I came across this question:

> If two functions $f,g :\mathbb{R} \to \mathbb{R}$ are such that
$$
f(x) = \begin{cases}
x+3&, \ x\in \mathbb{Q}\\
4x&, \ x\in \mathbb{R}\setminus \mathbb{Q}
\end{cases}
$$
$$
g(x) = \begin{cases}
-x&,\ x\in \mathbb{Q}\\
x + \sqrt{5}&, x\in \mathbb{R} \setminus \mathbb{Q}
\end{cases}
$$
then $(f-g)(x)$ is one-one, onto, both or none.

Relevant Equations

None

*My attempt:***

We know that
$$
(f-g)(x) =\begin{cases}
2x+3&, \ x\in \mathbb{Q}\\
3x - \sqrt{5} &, \ x\in \mathbb{R} \setminus \mathbb{Q}
\end{cases}
$$
Now the problem is I don't understand how to navigate it further..
The two equations we obtain would have been straight line equations if the domain of each straight line equations was $\mathbb{R}$.
But since it's not, wouldn't it be discontinuous at places?
Normally if it were not a two fold function we could have easily found out if it is a one one function or not by the numerous approaches like horizontal line test, derivative approach,simply looking at the function etc.

Now I am confused, please consider helping or leaving a hint.

Thank you

 

[tellmesomething]

Hints that I already received:

1) Function gives rational outputs for rational inputs but does it really give irrational outputs for irrational inputs

I could only find one counter argument here when x for the irrational function would have been √5/3

And since 2x+3 also gives us 0 for a different x value i.e an image has two pre images,we can say that its a many one function

Problem:
I want a more generalised approach, if it were a more complex function it would have taken some brute force to find this.

2) We know that both of these functions individually are one-one functions so all we have to do is find that the set containing the outputs of the rational values and the set containing outputs of irrational values' intersection is null set.

I understand that but how do I prove this?

3) I didnt get any hint to prove whether its an onto function or not, I am not sure if all the Real numbers have been achieved.

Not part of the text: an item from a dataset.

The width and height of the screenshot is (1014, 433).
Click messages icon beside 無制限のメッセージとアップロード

Please help here as well.

 

[fresh_42]

Look at the images under the functions.

E.g., as you have mentioned, the functions in $f(x)$ both define a straight, which is one-on-one on $\mathbb{Q}$, $\mathbb{R}\backslash \mathbb{Q},$ resp. Now look at the codomains.

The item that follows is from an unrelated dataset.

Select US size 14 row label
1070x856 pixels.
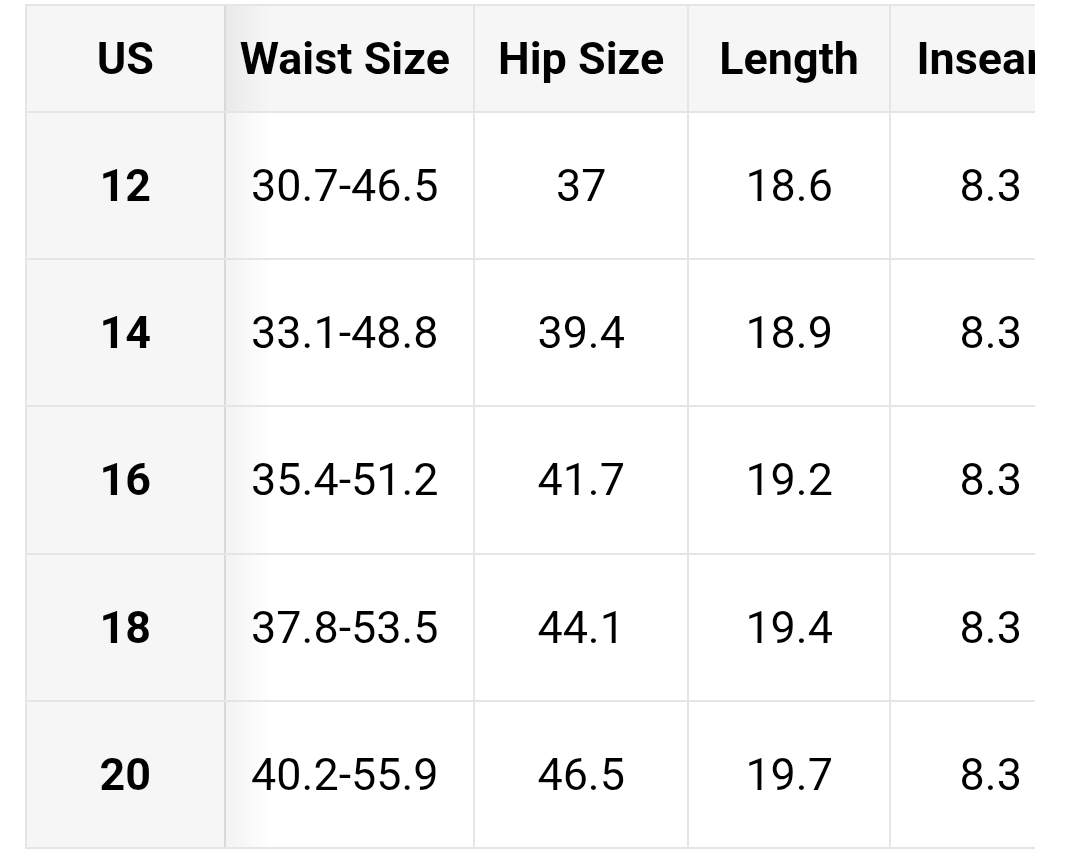click(125, 333)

$g(x)$ leads to a different result.

 

[Hill]

It is easy to find values for which $f-g$ doesn't have a solution.

 

[tellmesomething]

Look at the images under the functions.

E.g., as you have mentioned, the functions in $f(x)$ both define a straight, which is one-on-one on $\mathbb{Q}$, $\mathbb{R}\backslash \mathbb{Q},$ resp. Now look at the codomains.

$g(x)$ leads to a different result.

But aren't the g(x) functions also straight line equations? The co domain of both being R..?

 

[tellmesomething]

It is easy to find values for which $f-g$ doesn't have a solution.

It is easy to find values for which $f-g$ doesn't have a solution.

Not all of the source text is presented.